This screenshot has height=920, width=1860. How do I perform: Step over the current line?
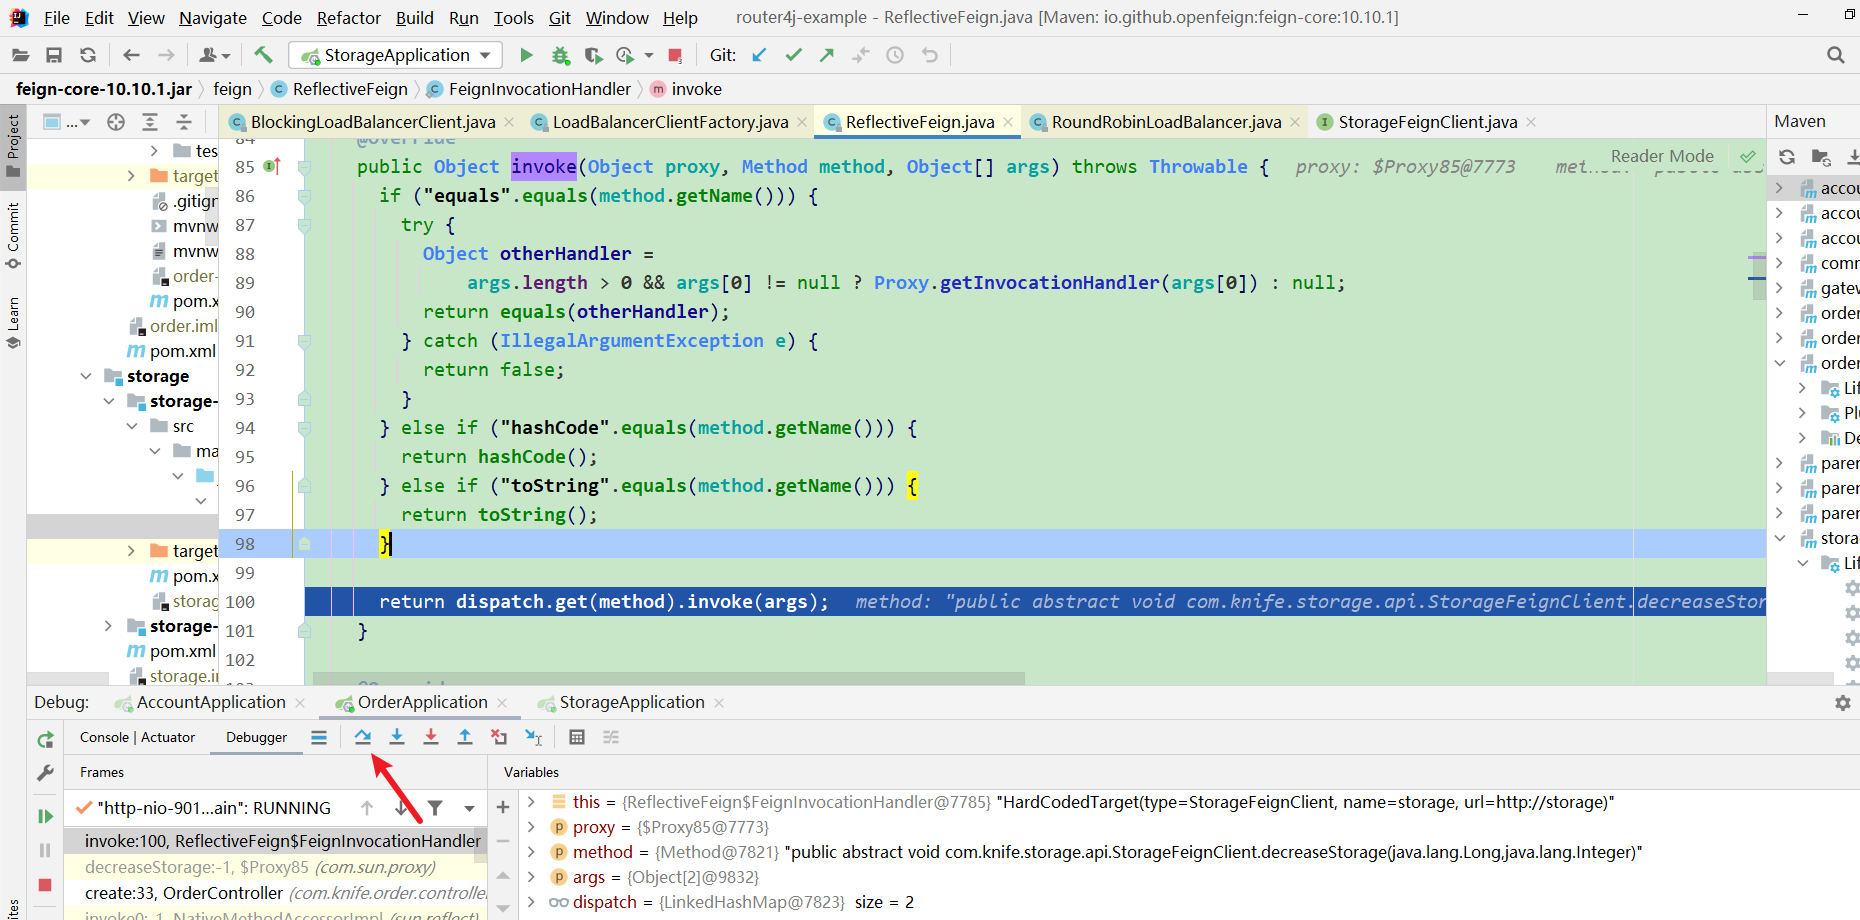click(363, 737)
==
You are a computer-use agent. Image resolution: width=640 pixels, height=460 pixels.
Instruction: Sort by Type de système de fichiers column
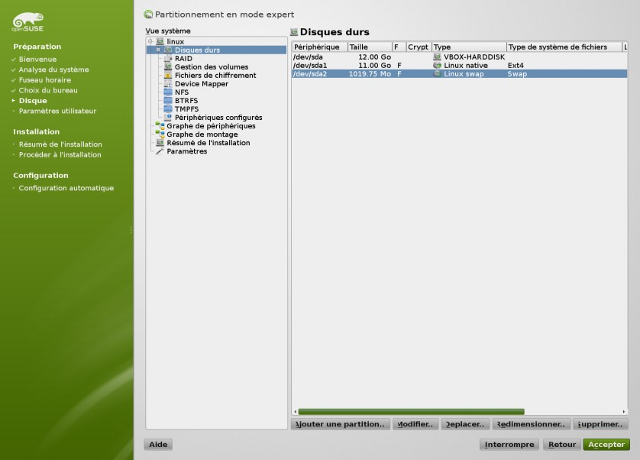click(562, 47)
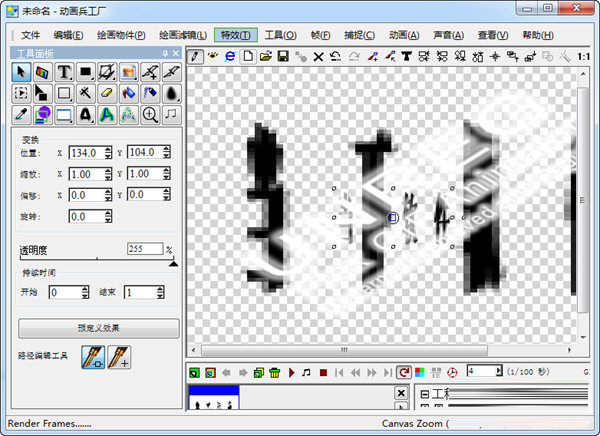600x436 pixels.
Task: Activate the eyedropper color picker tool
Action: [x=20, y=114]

- [REQUIREMENTS] Reproduce the data word for word, beginning at the line that contains "You are a computer-use" and stopping after the line that contains "Action: [x=20, y=114]". Leave the pictures out.

- [FULL SOLUTION]
You are a computer-use agent. Image resolution: width=640 pixels, height=460 pixels.
Instruction: Sort by Type de système de fichiers column
click(562, 47)
600x436 pixels.
Task: Activate the eyedropper color picker tool
Action: [x=20, y=114]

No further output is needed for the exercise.